— start Information provided —

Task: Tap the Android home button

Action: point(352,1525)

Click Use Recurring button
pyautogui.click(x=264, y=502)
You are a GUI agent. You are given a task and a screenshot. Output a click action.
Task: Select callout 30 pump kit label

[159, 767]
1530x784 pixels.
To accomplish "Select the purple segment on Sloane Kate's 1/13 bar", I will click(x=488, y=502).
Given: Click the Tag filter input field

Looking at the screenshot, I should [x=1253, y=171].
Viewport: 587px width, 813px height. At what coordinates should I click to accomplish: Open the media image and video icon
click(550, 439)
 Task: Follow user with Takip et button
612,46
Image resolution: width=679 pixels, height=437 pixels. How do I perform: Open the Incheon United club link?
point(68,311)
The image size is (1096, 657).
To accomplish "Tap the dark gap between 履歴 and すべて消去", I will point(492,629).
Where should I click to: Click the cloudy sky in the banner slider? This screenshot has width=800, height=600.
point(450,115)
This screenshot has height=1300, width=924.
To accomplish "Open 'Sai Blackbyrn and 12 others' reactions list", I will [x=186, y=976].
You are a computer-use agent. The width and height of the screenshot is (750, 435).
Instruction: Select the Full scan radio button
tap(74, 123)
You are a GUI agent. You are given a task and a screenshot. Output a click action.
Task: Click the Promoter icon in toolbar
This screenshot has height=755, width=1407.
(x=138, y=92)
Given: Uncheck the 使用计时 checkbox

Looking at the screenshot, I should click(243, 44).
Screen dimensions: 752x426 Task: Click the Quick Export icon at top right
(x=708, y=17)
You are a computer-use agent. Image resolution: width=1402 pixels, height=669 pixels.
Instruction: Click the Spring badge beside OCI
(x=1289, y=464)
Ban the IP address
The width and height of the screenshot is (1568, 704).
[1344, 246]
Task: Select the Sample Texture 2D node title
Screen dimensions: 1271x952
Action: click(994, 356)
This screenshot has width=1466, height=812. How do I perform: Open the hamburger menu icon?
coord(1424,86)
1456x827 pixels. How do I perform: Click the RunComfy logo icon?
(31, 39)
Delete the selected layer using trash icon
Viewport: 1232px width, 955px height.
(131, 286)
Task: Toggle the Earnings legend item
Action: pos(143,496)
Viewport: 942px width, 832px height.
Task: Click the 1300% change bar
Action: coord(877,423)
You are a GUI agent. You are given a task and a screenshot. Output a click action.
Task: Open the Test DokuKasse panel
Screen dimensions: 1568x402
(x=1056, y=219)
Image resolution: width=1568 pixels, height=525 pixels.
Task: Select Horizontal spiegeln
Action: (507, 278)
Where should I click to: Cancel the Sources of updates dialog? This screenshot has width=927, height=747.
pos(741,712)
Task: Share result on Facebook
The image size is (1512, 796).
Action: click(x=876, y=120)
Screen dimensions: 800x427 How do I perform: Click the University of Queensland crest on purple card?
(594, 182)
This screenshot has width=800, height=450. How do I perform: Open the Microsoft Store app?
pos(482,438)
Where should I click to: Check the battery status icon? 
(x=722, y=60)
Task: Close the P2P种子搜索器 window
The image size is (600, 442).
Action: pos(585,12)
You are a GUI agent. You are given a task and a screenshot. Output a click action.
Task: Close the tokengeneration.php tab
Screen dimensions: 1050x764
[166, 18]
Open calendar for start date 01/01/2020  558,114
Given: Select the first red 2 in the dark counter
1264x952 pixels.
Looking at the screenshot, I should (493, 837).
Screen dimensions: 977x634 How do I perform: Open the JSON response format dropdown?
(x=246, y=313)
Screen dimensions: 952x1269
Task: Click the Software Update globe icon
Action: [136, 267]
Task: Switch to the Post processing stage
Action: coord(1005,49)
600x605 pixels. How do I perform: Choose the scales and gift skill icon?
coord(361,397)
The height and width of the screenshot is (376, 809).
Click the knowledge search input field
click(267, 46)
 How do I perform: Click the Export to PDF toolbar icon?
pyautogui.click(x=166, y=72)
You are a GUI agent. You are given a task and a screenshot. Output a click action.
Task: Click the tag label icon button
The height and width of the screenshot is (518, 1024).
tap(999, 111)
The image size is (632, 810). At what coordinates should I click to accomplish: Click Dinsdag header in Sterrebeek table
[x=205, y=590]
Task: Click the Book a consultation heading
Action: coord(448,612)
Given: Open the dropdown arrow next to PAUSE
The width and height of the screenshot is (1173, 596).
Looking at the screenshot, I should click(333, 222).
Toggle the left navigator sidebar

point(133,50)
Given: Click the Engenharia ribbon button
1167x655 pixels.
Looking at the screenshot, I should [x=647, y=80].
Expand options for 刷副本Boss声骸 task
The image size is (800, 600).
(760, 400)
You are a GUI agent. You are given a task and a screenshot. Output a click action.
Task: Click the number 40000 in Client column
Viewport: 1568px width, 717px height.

— end Information provided —

* [Stated exercise] Reproduce verbatim everything in the records from the line containing "The image size is (632, 810)." down to the line containing "point(133,50)", both of those lines included.

* [Solved problem]
The image size is (632, 810). At what coordinates should I click to accomplish: Click Dinsdag header in Sterrebeek table
[x=205, y=590]
Task: Click the Book a consultation heading
Action: coord(448,612)
Given: Open the dropdown arrow next to PAUSE
The width and height of the screenshot is (1173, 596).
Looking at the screenshot, I should click(333, 222).
Toggle the left navigator sidebar

point(133,50)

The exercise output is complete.